Thioridazine: Treatment of Experimental Acute and Chronic Trypanosoma cruzi Infection with an Isolate from an Endemic Area

LO PRESTI MS; BUSTAMANTE JM; RIVAROLA HW; FRETES R; PAGLINI PA.

Chigago, EEUU

Conferencia; 47th Interscience Conference on Antimicrobial Agents and Chemotherapy; 2007

American Society of Microbiology

Background: Novel antiparasitic drugs for the treatment of Chagas disease, developed on the basis of the biochemistry of Trypanosoma cruzi, include inhibitors of trypanotione reductase (TR). Thioridazine (THI) is a phenothiazine with a potent TR inhibition effect that prevented the cardiopathy in T. cruzi (Tulahuen strain) infected mice. Since not all parasite strains show the same response to treatment, we studied the effectiveness of THI in mice inoculated with the SGO Z12 isolate (obtained from an endemic area of Argentina) in the acute or the chronic phases of the infection. Methods: Mice infected with 50 trypomastigote forms (SGO Z12 isolate) were treated orally with THI 80 mg/kg/day, for 3 days starting 1 h after infection (n=42) and studied 135 days post infection (dpi) or with THI 80 mg/kg/day for 12 days, 180 dpi (n=20) and studied 350 dpi.
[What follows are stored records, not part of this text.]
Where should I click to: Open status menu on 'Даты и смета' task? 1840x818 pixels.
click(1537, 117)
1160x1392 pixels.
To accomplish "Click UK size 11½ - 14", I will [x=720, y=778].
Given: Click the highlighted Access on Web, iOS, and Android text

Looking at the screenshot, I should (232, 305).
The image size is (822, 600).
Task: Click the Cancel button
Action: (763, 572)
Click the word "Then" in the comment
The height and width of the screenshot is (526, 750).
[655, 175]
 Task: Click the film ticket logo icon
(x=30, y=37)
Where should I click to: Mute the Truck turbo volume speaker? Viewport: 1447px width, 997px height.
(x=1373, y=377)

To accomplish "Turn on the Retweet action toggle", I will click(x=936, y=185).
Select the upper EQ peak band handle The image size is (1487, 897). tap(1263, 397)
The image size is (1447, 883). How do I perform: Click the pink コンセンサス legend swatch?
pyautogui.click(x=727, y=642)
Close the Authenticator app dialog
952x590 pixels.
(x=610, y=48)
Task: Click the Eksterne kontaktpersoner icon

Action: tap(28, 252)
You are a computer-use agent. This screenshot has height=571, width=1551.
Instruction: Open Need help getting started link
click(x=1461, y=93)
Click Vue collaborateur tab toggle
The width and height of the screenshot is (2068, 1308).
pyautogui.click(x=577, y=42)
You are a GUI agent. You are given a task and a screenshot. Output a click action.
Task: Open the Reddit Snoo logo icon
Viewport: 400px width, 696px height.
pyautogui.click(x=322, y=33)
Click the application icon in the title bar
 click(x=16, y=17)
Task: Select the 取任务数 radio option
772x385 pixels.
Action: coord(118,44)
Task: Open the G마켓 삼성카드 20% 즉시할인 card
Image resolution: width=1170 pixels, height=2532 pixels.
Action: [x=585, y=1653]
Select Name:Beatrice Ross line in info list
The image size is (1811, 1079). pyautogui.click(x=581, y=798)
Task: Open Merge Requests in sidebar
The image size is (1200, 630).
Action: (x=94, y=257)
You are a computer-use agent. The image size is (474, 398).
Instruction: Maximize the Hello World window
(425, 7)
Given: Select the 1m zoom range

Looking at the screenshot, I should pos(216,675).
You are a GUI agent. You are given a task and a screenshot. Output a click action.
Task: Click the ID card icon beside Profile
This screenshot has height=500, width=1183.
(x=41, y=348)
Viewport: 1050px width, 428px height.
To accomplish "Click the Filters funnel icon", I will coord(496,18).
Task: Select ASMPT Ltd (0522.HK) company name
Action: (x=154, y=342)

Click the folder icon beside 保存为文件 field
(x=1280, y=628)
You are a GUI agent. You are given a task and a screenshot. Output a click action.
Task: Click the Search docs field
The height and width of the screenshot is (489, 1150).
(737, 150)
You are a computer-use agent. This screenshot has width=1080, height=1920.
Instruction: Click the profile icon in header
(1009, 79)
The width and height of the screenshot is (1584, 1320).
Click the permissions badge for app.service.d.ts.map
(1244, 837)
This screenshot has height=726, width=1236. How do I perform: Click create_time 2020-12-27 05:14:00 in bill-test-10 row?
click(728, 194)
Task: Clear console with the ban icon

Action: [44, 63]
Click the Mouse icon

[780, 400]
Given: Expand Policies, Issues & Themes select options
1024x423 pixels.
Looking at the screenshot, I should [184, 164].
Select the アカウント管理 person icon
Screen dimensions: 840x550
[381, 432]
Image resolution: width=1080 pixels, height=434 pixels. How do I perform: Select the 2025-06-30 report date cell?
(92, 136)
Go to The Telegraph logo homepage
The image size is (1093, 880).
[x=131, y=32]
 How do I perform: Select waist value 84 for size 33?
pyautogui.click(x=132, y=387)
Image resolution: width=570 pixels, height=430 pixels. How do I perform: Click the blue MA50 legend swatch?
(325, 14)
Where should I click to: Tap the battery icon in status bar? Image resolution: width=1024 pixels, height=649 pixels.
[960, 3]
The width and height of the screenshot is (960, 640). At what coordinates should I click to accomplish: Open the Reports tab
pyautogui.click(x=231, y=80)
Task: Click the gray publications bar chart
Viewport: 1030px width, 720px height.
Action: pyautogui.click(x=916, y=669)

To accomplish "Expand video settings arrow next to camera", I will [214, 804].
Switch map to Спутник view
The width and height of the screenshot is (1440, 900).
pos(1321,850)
Infected and untreated (n=62) and uninfected and treated with isotonic saline solution mice (n=32) were also studied. Parasitemia, survival, electrocardiography (ECG), cardiac histopathology and cardiac b receptors density and affinity, were studied. Results: THI in the acute phase reduced the parasitemia, ECG and histological alterations and significantly improved survival (P<0.01). Treated mice had lower receptor affinity and higher density as a compensatory mechanism. THI in the chronic phase significantly improved survival (treated: 88 %; untreated: 40 %), reduced ECG and cardiac â receptors alterations (P<0.01). Few isolated areas of fibrosis were found whereas untreated mice showed necrosis and fiber fragmentation. Conclusion: Treatment in the acute phase modified the course of the infection and prevented the cardiopathy. These results also reinforce the importance of treatment in the chronic phase  to decrease, retard or stop the evolution to chagasic myocardiopathy. THI should be considered as a potential agent for the treatment of Chagas disease, with no aparent toxic effects at the dose and treatment schedule used.